**RECORDS FOR THE EXERCISE:**
_ _ _ _ _
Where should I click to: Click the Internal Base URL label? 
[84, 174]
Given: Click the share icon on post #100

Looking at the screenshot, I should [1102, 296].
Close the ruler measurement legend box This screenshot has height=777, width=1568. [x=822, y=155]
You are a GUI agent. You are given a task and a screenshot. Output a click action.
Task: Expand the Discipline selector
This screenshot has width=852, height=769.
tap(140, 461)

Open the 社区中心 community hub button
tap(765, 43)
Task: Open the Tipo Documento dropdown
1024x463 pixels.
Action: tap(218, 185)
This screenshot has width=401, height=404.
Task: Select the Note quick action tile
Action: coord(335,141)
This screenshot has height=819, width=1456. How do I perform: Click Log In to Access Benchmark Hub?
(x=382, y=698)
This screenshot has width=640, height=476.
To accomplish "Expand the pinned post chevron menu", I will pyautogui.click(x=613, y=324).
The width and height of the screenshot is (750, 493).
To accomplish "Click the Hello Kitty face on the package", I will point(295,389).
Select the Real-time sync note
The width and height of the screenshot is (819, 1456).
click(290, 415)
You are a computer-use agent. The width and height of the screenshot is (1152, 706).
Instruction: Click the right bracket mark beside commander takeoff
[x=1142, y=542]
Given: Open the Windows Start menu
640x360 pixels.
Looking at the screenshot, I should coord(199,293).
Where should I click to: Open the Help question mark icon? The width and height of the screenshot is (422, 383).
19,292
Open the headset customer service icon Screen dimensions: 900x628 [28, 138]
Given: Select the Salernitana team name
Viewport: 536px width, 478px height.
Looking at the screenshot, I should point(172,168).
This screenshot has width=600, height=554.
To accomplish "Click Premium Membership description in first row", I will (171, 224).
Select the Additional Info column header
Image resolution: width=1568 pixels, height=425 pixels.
_ _ _ _ _
Please give the material above once more, unchanged.

**RESULT BELOW:**
Where should I click to: Click the Internal Base URL label? 
[84, 174]
Given: Click the share icon on post #100

Looking at the screenshot, I should [1102, 296].
Close the ruler measurement legend box This screenshot has height=777, width=1568. [x=822, y=155]
You are a GUI agent. You are given a task and a screenshot. Output a click action.
Task: Expand the Discipline selector
This screenshot has width=852, height=769.
tap(140, 461)

Open the 社区中心 community hub button
tap(765, 43)
Task: Open the Tipo Documento dropdown
1024x463 pixels.
Action: tap(218, 185)
This screenshot has width=401, height=404.
Task: Select the Note quick action tile
Action: coord(335,141)
This screenshot has height=819, width=1456. How do I perform: Click Log In to Access Benchmark Hub?
(x=382, y=698)
This screenshot has width=640, height=476.
To accomplish "Expand the pinned post chevron menu", I will pyautogui.click(x=613, y=324).
The width and height of the screenshot is (750, 493).
To accomplish "Click the Hello Kitty face on the package", I will point(295,389).
Select the Real-time sync note
The width and height of the screenshot is (819, 1456).
click(290, 415)
You are a computer-use agent. The width and height of the screenshot is (1152, 706).
Instruction: Click the right bracket mark beside commander takeoff
[x=1142, y=542]
Given: Open the Windows Start menu
640x360 pixels.
Looking at the screenshot, I should coord(199,293).
Where should I click to: Open the Help question mark icon? The width and height of the screenshot is (422, 383).
19,292
Open the headset customer service icon Screen dimensions: 900x628 [28, 138]
Given: Select the Salernitana team name
Viewport: 536px width, 478px height.
Looking at the screenshot, I should point(172,168).
This screenshot has width=600, height=554.
To accomplish "Click Premium Membership description in first row", I will (171, 224).
Select the Additional Info column header
Image resolution: width=1568 pixels, height=425 pixels.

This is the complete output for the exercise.